§ **Your goal**: Every line of the material is to be given again exactly.
[Record excerpts Boundary: Start]
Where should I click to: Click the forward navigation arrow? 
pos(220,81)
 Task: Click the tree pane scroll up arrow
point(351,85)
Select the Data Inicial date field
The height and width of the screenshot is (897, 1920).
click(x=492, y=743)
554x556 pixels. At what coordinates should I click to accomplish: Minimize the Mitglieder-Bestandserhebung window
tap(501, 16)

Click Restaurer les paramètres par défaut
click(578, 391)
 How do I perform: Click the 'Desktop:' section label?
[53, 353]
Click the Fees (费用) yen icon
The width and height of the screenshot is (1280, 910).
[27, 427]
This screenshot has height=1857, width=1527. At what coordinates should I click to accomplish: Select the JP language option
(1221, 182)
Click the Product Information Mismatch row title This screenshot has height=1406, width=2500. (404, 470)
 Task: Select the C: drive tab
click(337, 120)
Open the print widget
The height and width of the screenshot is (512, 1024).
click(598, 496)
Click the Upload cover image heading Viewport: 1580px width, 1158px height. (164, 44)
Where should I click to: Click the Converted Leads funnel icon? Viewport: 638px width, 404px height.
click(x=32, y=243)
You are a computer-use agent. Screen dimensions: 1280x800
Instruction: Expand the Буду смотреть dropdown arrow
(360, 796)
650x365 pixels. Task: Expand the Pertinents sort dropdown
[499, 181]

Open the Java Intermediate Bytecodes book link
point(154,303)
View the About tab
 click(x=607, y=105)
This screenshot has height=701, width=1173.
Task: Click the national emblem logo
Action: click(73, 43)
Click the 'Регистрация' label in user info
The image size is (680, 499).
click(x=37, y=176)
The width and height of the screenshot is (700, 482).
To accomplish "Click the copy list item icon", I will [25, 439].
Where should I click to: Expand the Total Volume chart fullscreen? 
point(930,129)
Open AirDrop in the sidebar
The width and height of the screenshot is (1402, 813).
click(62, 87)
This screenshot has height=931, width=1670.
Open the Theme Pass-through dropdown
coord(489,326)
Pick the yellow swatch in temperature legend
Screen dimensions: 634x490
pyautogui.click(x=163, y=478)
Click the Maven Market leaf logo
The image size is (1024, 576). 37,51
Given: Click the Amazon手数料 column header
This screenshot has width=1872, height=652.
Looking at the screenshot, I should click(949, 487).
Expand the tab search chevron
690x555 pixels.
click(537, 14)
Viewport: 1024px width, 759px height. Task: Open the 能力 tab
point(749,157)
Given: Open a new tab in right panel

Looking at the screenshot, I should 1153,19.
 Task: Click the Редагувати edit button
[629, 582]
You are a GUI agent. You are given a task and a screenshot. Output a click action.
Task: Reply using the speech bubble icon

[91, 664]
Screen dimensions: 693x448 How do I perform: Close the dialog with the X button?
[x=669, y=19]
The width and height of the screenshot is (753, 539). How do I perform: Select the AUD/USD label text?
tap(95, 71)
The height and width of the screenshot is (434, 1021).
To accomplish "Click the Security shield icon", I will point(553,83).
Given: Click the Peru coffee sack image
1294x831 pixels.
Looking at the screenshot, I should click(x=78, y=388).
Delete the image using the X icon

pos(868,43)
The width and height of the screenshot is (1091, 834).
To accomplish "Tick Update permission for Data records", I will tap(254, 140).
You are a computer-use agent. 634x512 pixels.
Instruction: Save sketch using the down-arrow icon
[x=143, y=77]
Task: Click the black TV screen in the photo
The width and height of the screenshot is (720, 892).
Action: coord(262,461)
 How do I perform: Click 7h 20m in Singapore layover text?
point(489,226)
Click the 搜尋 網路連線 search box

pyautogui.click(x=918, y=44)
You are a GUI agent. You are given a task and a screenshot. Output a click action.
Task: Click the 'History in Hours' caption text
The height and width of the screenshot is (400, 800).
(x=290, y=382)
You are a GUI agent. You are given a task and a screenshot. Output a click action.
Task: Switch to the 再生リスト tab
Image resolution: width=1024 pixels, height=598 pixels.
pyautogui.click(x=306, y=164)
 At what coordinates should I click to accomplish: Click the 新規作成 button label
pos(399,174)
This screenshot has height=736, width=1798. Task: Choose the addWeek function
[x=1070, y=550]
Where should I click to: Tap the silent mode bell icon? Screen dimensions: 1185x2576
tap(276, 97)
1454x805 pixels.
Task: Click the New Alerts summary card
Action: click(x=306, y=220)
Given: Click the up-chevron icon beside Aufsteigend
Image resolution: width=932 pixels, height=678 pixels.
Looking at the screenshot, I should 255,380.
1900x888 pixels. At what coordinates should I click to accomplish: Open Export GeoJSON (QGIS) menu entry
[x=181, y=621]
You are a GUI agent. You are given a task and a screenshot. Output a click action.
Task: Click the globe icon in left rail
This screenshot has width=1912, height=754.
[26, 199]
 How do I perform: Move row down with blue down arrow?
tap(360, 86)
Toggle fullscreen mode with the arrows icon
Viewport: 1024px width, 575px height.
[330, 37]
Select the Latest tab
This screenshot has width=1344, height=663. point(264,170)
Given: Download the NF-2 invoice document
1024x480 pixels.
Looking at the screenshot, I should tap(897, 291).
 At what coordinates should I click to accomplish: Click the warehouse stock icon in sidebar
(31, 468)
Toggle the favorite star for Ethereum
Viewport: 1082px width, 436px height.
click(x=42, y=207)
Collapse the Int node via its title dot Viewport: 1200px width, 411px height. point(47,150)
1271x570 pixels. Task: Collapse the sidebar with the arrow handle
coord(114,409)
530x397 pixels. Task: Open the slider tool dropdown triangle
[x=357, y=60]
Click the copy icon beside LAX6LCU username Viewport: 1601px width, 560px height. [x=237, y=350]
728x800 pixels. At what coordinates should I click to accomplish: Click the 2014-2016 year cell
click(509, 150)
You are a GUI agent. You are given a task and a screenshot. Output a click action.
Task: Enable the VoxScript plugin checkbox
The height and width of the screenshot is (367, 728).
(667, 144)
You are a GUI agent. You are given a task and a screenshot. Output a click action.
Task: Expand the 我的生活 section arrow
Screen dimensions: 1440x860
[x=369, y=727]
[Record excerpts Boundary: End]
§ **Written solution**:
Where should I click to: Click the forward navigation arrow? 
pos(220,81)
 Task: Click the tree pane scroll up arrow
point(351,85)
Select the Data Inicial date field
The height and width of the screenshot is (897, 1920).
click(x=492, y=743)
554x556 pixels. At what coordinates should I click to accomplish: Minimize the Mitglieder-Bestandserhebung window
tap(501, 16)

Click Restaurer les paramètres par défaut
click(578, 391)
 How do I perform: Click the 'Desktop:' section label?
[53, 353]
Click the Fees (费用) yen icon
The width and height of the screenshot is (1280, 910).
[27, 427]
This screenshot has height=1857, width=1527. At what coordinates should I click to accomplish: Select the JP language option
(1221, 182)
Click the Product Information Mismatch row title This screenshot has height=1406, width=2500. (404, 470)
 Task: Select the C: drive tab
click(337, 120)
Open the print widget
The height and width of the screenshot is (512, 1024).
click(598, 496)
Click the Upload cover image heading Viewport: 1580px width, 1158px height. (164, 44)
Where should I click to: Click the Converted Leads funnel icon? Viewport: 638px width, 404px height.
click(x=32, y=243)
You are a computer-use agent. Screen dimensions: 1280x800
Instruction: Expand the Буду смотреть dropdown arrow
(360, 796)
650x365 pixels. Task: Expand the Pertinents sort dropdown
[499, 181]

Open the Java Intermediate Bytecodes book link
point(154,303)
View the About tab
 click(x=607, y=105)
This screenshot has height=701, width=1173.
Task: Click the national emblem logo
Action: click(73, 43)
Click the 'Регистрация' label in user info
The image size is (680, 499).
click(x=37, y=176)
The width and height of the screenshot is (700, 482).
To accomplish "Click the copy list item icon", I will [25, 439].
Where should I click to: Expand the Total Volume chart fullscreen? 
point(930,129)
Open AirDrop in the sidebar
The width and height of the screenshot is (1402, 813).
click(62, 87)
This screenshot has height=931, width=1670.
Open the Theme Pass-through dropdown
coord(489,326)
Pick the yellow swatch in temperature legend
Screen dimensions: 634x490
pyautogui.click(x=163, y=478)
Click the Maven Market leaf logo
The image size is (1024, 576). 37,51
Given: Click the Amazon手数料 column header
This screenshot has width=1872, height=652.
Looking at the screenshot, I should click(949, 487).
Expand the tab search chevron
690x555 pixels.
click(537, 14)
Viewport: 1024px width, 759px height. Task: Open the 能力 tab
point(749,157)
Given: Open a new tab in right panel

Looking at the screenshot, I should 1153,19.
 Task: Click the Редагувати edit button
[629, 582]
You are a GUI agent. You are given a task and a screenshot. Output a click action.
Task: Reply using the speech bubble icon

[91, 664]
Screen dimensions: 693x448 How do I perform: Close the dialog with the X button?
[x=669, y=19]
The width and height of the screenshot is (753, 539). How do I perform: Select the AUD/USD label text?
tap(95, 71)
The height and width of the screenshot is (434, 1021).
To accomplish "Click the Security shield icon", I will point(553,83).
Given: Click the Peru coffee sack image
1294x831 pixels.
Looking at the screenshot, I should click(x=78, y=388).
Delete the image using the X icon

pos(868,43)
The width and height of the screenshot is (1091, 834).
To accomplish "Tick Update permission for Data records", I will tap(254, 140).
You are a computer-use agent. 634x512 pixels.
Instruction: Save sketch using the down-arrow icon
[x=143, y=77]
Task: Click the black TV screen in the photo
The width and height of the screenshot is (720, 892).
Action: coord(262,461)
 How do I perform: Click 7h 20m in Singapore layover text?
point(489,226)
Click the 搜尋 網路連線 search box

pyautogui.click(x=918, y=44)
You are a GUI agent. You are given a task and a screenshot. Output a click action.
Task: Click the 'History in Hours' caption text
The height and width of the screenshot is (400, 800).
(x=290, y=382)
You are a GUI agent. You are given a task and a screenshot. Output a click action.
Task: Switch to the 再生リスト tab
Image resolution: width=1024 pixels, height=598 pixels.
pyautogui.click(x=306, y=164)
 At what coordinates should I click to accomplish: Click the 新規作成 button label
pos(399,174)
This screenshot has height=736, width=1798. Task: Choose the addWeek function
[x=1070, y=550]
Where should I click to: Tap the silent mode bell icon? Screen dimensions: 1185x2576
tap(276, 97)
1454x805 pixels.
Task: Click the New Alerts summary card
Action: click(x=306, y=220)
Given: Click the up-chevron icon beside Aufsteigend
Image resolution: width=932 pixels, height=678 pixels.
Looking at the screenshot, I should 255,380.
1900x888 pixels. At what coordinates should I click to accomplish: Open Export GeoJSON (QGIS) menu entry
[x=181, y=621]
You are a GUI agent. You are given a task and a screenshot. Output a click action.
Task: Click the globe icon in left rail
This screenshot has width=1912, height=754.
[26, 199]
 How do I perform: Move row down with blue down arrow?
tap(360, 86)
Toggle fullscreen mode with the arrows icon
Viewport: 1024px width, 575px height.
[330, 37]
Select the Latest tab
This screenshot has width=1344, height=663. point(264,170)
Given: Download the NF-2 invoice document
1024x480 pixels.
Looking at the screenshot, I should tap(897, 291).
 At what coordinates should I click to accomplish: Click the warehouse stock icon in sidebar
(31, 468)
Toggle the favorite star for Ethereum
Viewport: 1082px width, 436px height.
click(x=42, y=207)
Collapse the Int node via its title dot Viewport: 1200px width, 411px height. point(47,150)
1271x570 pixels. Task: Collapse the sidebar with the arrow handle
coord(114,409)
530x397 pixels. Task: Open the slider tool dropdown triangle
[x=357, y=60]
Click the copy icon beside LAX6LCU username Viewport: 1601px width, 560px height. [x=237, y=350]
728x800 pixels. At what coordinates should I click to accomplish: Click the 2014-2016 year cell
click(509, 150)
You are a GUI agent. You are given a task and a screenshot. Output a click action.
Task: Enable the VoxScript plugin checkbox
The height and width of the screenshot is (367, 728).
(667, 144)
You are a GUI agent. You are given a task and a screenshot. Output a click action.
Task: Expand the 我的生活 section arrow
Screen dimensions: 1440x860
[x=369, y=727]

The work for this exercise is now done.